Records to use below:

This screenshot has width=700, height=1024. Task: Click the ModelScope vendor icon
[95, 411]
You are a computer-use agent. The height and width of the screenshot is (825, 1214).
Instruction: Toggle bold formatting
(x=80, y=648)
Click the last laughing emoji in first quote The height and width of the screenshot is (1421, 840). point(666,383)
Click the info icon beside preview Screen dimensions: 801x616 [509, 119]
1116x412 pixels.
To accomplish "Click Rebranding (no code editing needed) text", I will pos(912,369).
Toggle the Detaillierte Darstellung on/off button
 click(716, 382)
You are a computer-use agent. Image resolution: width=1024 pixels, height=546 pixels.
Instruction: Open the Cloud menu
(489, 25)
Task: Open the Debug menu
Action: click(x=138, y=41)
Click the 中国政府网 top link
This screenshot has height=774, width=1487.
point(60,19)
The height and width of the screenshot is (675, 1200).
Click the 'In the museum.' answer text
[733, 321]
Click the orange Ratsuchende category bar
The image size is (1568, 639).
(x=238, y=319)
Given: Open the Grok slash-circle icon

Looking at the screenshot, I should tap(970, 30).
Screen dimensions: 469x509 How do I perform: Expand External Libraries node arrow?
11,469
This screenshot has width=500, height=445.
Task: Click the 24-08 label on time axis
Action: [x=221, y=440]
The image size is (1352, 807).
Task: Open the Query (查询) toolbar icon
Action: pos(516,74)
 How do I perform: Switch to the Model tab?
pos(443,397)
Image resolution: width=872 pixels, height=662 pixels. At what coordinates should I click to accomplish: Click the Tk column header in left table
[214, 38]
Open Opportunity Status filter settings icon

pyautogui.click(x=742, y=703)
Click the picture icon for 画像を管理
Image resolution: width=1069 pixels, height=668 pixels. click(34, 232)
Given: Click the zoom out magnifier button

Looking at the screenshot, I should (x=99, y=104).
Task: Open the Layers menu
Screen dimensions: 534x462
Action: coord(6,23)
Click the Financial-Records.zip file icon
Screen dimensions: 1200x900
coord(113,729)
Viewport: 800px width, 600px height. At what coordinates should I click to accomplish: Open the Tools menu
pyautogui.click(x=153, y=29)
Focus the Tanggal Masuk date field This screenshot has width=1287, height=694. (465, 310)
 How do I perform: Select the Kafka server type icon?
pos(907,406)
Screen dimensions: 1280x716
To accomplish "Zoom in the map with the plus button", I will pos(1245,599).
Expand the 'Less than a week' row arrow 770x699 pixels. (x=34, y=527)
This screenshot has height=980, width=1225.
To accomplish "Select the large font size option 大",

End of Records to use.

◆ Exercise instructions:
Keep every word intact and transcribe the records in full.

◆ Reply to the exercise:
This screenshot has width=700, height=1024. Task: Click the ModelScope vendor icon
[95, 411]
You are a computer-use agent. The height and width of the screenshot is (825, 1214).
Instruction: Toggle bold formatting
(x=80, y=648)
Click the last laughing emoji in first quote The height and width of the screenshot is (1421, 840). point(666,383)
Click the info icon beside preview Screen dimensions: 801x616 [509, 119]
1116x412 pixels.
To accomplish "Click Rebranding (no code editing needed) text", I will pos(912,369).
Toggle the Detaillierte Darstellung on/off button
 click(716, 382)
You are a computer-use agent. Image resolution: width=1024 pixels, height=546 pixels.
Instruction: Open the Cloud menu
(489, 25)
Task: Open the Debug menu
Action: click(x=138, y=41)
Click the 中国政府网 top link
This screenshot has height=774, width=1487.
point(60,19)
The height and width of the screenshot is (675, 1200).
Click the 'In the museum.' answer text
[733, 321]
Click the orange Ratsuchende category bar
The image size is (1568, 639).
(x=238, y=319)
Given: Open the Grok slash-circle icon

Looking at the screenshot, I should tap(970, 30).
Screen dimensions: 469x509 How do I perform: Expand External Libraries node arrow?
11,469
This screenshot has width=500, height=445.
Task: Click the 24-08 label on time axis
Action: [x=221, y=440]
The image size is (1352, 807).
Task: Open the Query (查询) toolbar icon
Action: pos(516,74)
 How do I perform: Switch to the Model tab?
pos(443,397)
Image resolution: width=872 pixels, height=662 pixels. At what coordinates should I click to accomplish: Click the Tk column header in left table
[214, 38]
Open Opportunity Status filter settings icon

pyautogui.click(x=742, y=703)
Click the picture icon for 画像を管理
Image resolution: width=1069 pixels, height=668 pixels. click(34, 232)
Given: Click the zoom out magnifier button

Looking at the screenshot, I should (x=99, y=104).
Task: Open the Layers menu
Screen dimensions: 534x462
Action: coord(6,23)
Click the Financial-Records.zip file icon
Screen dimensions: 1200x900
coord(113,729)
Viewport: 800px width, 600px height. At what coordinates should I click to accomplish: Open the Tools menu
pyautogui.click(x=153, y=29)
Focus the Tanggal Masuk date field This screenshot has width=1287, height=694. (465, 310)
 How do I perform: Select the Kafka server type icon?
pos(907,406)
Screen dimensions: 1280x716
To accomplish "Zoom in the map with the plus button", I will pos(1245,599).
Expand the 'Less than a week' row arrow 770x699 pixels. (x=34, y=527)
This screenshot has height=980, width=1225.
To accomplish "Select the large font size option 大",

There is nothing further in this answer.